Nice writeup! Have you run into any issues with RDS's eventually consistent nature? I've been thinking about using it, but I'm not sure how to deal with the lack of a consistency guarantee.

– Evan

Sena Heydari • Jun 19 '17

Evan,

I might be misunderstanding your question, but let me provide 2 answers:

When you mention RDS, I'm guessing you mean MySQL, since RDS has PostgreSQL, MySQL, MariaDB, etc. as products you can use. For MySQL, we don't have consistency issues for the ETL work that writes to the master node, since MySQL (in most cases) errors out if a transaction can't be consistently completed.
If you're referring to the eventual consistency of slave DB replication which powers our analytics and dashboards, we've run into a few issues, but we have a few safeguards against it:

Our data team knows that the replication is not always real-time or close to real-time, especially when large amounts of records ingestion or processing is taking place.
As long as the replication delay falls within our data delivery SLA i.e. our dashboards are no more than X hours out of date, we don't escalate to notifying the entire org.
If our data delivery SLA is exceeded, we notify staff and make sure to notify them again when things are back to normal.

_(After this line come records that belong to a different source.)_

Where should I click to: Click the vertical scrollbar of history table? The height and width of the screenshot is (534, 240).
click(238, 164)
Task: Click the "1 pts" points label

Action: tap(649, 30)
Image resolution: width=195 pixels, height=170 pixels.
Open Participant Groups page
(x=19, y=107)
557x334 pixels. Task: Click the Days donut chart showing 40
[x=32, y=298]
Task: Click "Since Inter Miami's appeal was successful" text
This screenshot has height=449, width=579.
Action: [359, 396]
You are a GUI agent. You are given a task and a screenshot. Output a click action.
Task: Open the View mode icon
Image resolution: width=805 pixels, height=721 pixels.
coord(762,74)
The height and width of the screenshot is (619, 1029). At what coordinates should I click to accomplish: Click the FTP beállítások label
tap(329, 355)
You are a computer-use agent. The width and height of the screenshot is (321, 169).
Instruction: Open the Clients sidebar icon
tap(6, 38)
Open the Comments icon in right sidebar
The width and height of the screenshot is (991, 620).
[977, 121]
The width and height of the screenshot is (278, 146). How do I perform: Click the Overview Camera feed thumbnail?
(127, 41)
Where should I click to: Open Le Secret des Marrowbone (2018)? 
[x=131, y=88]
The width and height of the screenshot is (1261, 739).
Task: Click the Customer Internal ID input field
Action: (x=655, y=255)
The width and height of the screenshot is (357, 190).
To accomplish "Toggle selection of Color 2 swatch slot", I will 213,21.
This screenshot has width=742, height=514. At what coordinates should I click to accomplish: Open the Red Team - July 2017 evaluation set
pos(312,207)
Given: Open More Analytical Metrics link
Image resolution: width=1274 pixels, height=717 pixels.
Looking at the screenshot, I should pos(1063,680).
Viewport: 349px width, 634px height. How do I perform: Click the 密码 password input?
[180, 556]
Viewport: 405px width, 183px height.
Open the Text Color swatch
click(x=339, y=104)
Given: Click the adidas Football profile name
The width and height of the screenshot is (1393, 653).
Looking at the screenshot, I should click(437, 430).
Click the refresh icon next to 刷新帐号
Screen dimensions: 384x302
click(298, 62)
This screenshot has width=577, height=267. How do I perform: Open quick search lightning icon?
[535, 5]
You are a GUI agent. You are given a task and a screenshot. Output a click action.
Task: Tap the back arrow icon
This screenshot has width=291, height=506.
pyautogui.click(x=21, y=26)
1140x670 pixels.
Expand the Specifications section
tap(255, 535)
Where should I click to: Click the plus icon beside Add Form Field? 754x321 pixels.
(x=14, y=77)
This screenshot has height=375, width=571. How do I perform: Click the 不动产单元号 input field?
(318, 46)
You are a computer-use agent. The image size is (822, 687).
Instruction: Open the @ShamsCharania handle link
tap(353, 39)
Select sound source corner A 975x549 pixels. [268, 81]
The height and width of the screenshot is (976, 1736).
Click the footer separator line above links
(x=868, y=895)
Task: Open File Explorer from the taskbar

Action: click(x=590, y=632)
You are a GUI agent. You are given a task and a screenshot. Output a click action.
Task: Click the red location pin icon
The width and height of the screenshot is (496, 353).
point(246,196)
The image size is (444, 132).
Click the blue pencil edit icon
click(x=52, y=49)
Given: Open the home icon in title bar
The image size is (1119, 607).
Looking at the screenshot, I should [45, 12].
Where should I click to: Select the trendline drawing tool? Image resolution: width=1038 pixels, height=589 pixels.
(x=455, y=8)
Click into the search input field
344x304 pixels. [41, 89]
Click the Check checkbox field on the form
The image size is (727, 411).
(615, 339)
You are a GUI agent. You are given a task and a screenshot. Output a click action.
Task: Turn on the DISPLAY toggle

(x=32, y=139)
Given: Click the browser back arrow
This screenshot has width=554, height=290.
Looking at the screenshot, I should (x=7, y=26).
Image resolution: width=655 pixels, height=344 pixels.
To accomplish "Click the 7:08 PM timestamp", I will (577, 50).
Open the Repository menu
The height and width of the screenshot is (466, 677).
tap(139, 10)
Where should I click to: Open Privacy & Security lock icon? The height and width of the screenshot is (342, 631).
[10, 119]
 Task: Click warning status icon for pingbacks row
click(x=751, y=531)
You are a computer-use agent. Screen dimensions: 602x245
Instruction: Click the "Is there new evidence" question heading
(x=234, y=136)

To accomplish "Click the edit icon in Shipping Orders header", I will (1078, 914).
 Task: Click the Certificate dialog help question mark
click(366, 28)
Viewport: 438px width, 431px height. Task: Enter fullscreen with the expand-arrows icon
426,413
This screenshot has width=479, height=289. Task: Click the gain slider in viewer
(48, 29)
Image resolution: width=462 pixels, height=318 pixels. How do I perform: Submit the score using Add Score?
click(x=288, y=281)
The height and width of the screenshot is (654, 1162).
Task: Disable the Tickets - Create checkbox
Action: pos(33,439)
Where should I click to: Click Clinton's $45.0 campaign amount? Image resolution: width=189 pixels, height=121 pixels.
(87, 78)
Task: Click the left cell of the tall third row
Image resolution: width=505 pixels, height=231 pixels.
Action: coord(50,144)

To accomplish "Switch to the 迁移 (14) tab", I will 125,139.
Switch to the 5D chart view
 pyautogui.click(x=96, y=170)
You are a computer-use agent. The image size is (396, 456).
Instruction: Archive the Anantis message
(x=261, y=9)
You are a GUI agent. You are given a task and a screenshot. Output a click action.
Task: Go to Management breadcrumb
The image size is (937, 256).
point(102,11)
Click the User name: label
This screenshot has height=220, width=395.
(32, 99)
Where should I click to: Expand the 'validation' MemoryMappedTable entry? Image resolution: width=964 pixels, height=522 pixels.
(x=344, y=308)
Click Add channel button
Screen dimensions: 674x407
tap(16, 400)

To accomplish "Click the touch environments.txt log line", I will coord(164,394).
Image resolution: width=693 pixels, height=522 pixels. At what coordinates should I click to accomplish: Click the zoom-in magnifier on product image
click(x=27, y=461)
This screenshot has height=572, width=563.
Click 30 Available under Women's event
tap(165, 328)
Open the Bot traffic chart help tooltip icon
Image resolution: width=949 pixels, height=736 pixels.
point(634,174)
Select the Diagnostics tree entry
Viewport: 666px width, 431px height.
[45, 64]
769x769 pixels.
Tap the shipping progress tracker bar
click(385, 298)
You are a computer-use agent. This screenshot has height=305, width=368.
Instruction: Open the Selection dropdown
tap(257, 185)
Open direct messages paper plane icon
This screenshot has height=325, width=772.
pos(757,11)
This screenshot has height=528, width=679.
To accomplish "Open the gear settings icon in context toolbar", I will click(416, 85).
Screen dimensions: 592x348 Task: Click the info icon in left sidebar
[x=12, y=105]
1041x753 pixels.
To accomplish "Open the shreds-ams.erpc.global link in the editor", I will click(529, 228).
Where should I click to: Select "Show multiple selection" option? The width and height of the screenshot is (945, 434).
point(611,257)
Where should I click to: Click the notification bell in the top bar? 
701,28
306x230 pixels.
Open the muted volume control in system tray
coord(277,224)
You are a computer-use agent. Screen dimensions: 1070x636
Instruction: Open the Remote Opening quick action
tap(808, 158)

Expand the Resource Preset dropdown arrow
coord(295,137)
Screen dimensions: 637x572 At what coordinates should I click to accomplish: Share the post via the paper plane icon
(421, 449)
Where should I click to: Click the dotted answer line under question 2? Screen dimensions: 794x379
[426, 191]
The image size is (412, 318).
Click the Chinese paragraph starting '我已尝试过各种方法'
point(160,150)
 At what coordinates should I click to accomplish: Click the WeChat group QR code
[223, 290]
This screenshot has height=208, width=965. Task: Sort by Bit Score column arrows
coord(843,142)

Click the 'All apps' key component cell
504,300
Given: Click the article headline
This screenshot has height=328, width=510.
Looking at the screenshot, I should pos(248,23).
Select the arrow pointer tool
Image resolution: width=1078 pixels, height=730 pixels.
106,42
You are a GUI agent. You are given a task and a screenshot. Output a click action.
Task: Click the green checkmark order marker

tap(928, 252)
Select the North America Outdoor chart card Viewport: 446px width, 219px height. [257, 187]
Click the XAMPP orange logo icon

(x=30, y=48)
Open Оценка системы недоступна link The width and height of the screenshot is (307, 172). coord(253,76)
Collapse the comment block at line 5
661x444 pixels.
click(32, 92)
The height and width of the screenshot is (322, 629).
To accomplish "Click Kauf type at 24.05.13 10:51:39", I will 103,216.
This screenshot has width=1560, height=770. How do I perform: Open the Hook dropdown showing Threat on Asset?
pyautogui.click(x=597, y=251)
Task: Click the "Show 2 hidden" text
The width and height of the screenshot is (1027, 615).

Granted, these are operational safeguards, and there could be scenarios when these might fail us. But this is our first pass. Let me know if I didn't answer your question fully, and I'm happy to jump back on this thread!

evantbyrne_38 • Jun 20 '17

Sena,

I was referring to the eventual consistency on the slave DB replication. This clears things up. Thanks for the detailed response!

– Evan

Noah ISO8601 • Jul 22 '17

"Our particular data schema didn't lend itself to easily use the lowest tier Redshift instances. This meant a 40x price increase for a cluster using the next instance size up."

That's... no. I've been using Redshift since it was released, and I'm here to help.

If you're able to run your reporting workload on MySQL at all, you could almost certainly run it on one (1) dense-storage Redshift node for $.85/hr. If for some reason your data set is smaller but your compute needs more intense, a small cluster of 4-8 dense-compute nodes (at $.25/hr each) would work. There is no way you would ever need either of the XL node types.

What you say about the schema not fitting suggests you got the wrong idea about how hard it is to tune data distribution in Redshift. It's not that difficult. For a typical workload involving large facts and small dimensions, just set everything to EVEN and you'll be fine.

It may ultimately be fine to run this workload on MySQL. If that's what your team has capability with, great. And since MySQL finally added hash joins, it's not literally impossible to run serious analytic queries on it, like it used to be. Just recognize that it's not the right tool for the job, and you're giving up a ton of functionality (and potentially performance) compared to Postgres, Redshift, Greenplum, Vertica ($$), or (blech) Oracle.